**Material supplied**
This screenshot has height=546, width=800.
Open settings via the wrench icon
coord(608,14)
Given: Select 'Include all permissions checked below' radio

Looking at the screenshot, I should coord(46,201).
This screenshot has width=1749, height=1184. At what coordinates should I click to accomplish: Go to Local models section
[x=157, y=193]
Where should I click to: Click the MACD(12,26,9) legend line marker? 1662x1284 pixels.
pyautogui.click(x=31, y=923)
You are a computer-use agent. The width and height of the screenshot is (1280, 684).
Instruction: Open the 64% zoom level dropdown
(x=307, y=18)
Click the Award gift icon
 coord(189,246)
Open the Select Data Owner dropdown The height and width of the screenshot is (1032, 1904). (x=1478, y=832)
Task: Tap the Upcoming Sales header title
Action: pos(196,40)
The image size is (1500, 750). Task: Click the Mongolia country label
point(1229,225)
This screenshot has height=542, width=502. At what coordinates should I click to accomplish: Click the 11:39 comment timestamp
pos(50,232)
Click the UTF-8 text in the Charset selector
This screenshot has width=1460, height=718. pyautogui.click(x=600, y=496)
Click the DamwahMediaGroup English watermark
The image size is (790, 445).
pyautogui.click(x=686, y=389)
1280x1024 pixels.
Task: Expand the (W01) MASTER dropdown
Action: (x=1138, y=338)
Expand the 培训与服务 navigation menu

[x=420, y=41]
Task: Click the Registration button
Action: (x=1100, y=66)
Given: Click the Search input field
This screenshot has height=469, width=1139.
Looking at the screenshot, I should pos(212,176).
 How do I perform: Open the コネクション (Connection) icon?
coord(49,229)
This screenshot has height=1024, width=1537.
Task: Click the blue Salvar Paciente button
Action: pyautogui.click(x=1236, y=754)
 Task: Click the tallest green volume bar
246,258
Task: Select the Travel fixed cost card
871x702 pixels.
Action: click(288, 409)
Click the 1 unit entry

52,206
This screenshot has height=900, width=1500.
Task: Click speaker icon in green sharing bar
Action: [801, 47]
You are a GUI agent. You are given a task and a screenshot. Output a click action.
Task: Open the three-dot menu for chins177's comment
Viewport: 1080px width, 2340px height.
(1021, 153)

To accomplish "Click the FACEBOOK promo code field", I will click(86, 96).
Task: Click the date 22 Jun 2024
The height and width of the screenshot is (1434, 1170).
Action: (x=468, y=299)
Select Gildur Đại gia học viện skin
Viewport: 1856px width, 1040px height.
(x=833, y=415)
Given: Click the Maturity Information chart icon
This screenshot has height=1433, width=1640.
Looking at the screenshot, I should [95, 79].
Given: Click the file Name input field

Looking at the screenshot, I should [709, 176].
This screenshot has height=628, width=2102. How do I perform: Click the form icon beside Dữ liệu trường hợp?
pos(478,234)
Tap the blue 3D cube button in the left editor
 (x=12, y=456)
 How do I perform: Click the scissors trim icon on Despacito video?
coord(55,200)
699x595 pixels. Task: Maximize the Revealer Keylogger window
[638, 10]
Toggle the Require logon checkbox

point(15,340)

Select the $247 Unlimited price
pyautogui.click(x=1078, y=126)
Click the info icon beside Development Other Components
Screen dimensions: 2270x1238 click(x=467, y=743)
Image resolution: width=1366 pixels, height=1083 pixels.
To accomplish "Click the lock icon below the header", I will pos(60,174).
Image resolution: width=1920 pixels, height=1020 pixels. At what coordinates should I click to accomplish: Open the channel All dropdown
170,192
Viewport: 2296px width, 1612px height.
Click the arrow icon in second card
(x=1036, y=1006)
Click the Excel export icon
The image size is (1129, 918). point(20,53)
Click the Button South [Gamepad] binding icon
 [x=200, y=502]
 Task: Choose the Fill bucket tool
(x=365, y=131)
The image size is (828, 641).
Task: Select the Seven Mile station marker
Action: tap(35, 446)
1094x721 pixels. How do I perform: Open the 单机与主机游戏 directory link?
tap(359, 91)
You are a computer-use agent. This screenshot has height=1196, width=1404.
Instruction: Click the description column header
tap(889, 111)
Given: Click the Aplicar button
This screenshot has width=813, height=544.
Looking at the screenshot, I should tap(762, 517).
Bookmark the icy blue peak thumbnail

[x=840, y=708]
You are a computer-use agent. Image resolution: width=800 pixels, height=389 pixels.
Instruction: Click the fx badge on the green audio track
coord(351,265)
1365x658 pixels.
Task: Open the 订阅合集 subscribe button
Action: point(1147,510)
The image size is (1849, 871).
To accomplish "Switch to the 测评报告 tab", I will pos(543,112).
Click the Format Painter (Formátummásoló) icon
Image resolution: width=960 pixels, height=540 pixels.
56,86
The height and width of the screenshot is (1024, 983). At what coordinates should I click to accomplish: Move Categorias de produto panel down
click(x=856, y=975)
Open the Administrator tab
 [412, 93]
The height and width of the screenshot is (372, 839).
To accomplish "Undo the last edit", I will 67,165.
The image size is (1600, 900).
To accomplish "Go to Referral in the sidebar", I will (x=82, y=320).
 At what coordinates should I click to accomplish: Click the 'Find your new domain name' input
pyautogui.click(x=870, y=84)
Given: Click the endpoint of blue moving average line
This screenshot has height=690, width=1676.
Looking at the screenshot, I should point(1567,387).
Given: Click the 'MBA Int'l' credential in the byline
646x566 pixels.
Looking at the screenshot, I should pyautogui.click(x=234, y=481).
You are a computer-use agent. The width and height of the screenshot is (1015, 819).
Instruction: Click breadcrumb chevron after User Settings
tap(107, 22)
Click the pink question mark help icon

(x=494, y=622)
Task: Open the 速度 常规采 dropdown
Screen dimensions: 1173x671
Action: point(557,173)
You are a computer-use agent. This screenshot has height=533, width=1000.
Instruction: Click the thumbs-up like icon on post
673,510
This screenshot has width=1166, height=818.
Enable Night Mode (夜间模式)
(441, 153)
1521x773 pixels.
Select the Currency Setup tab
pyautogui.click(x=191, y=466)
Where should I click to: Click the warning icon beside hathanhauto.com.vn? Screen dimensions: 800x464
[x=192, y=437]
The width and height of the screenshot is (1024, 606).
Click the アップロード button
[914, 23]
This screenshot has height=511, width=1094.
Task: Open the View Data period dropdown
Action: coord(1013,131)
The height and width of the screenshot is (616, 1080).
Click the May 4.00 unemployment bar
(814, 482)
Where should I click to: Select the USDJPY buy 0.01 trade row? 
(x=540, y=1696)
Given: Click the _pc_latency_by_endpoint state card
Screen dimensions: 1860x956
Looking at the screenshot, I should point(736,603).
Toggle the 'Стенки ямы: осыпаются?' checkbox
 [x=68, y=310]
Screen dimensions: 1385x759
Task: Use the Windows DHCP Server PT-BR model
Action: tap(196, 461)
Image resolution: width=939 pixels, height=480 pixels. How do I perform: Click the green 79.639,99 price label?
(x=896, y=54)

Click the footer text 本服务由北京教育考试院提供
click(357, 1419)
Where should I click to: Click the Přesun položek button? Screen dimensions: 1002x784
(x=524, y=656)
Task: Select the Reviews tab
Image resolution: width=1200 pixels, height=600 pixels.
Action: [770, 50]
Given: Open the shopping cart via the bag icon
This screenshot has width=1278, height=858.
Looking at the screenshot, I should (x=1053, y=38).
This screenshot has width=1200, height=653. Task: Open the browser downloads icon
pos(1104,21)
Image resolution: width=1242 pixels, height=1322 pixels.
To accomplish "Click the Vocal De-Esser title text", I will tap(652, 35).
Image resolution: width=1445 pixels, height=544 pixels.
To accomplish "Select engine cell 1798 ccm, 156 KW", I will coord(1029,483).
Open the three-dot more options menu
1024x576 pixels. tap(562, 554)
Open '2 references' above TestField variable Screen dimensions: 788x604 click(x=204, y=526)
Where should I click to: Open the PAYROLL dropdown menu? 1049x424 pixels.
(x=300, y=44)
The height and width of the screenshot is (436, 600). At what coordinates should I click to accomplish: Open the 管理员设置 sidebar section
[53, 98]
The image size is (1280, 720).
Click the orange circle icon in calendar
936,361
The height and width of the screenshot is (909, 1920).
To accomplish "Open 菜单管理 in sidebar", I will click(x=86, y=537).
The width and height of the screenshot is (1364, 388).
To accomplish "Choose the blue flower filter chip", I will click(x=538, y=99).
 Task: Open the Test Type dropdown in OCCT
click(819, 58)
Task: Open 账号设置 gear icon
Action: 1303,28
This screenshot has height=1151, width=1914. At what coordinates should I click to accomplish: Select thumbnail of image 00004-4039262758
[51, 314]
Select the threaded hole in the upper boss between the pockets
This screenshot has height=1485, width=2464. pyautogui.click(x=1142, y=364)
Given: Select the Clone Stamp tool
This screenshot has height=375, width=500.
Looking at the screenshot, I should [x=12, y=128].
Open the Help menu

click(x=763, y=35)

**Exercise description**
From the line that contains "The height and width of the screenshot is (909, 1920)." through the last line of the listing, every line is to be restated word for word, both ends included.

**Response to this exercise**
The height and width of the screenshot is (909, 1920).
To accomplish "Open 菜单管理 in sidebar", I will click(x=86, y=537).
The width and height of the screenshot is (1364, 388).
To accomplish "Choose the blue flower filter chip", I will click(x=538, y=99).
 Task: Open the Test Type dropdown in OCCT
click(819, 58)
Task: Open 账号设置 gear icon
Action: 1303,28
This screenshot has height=1151, width=1914. At what coordinates should I click to accomplish: Select thumbnail of image 00004-4039262758
[51, 314]
Select the threaded hole in the upper boss between the pockets
This screenshot has height=1485, width=2464. pyautogui.click(x=1142, y=364)
Given: Select the Clone Stamp tool
This screenshot has height=375, width=500.
Looking at the screenshot, I should [x=12, y=128].
Open the Help menu

click(x=763, y=35)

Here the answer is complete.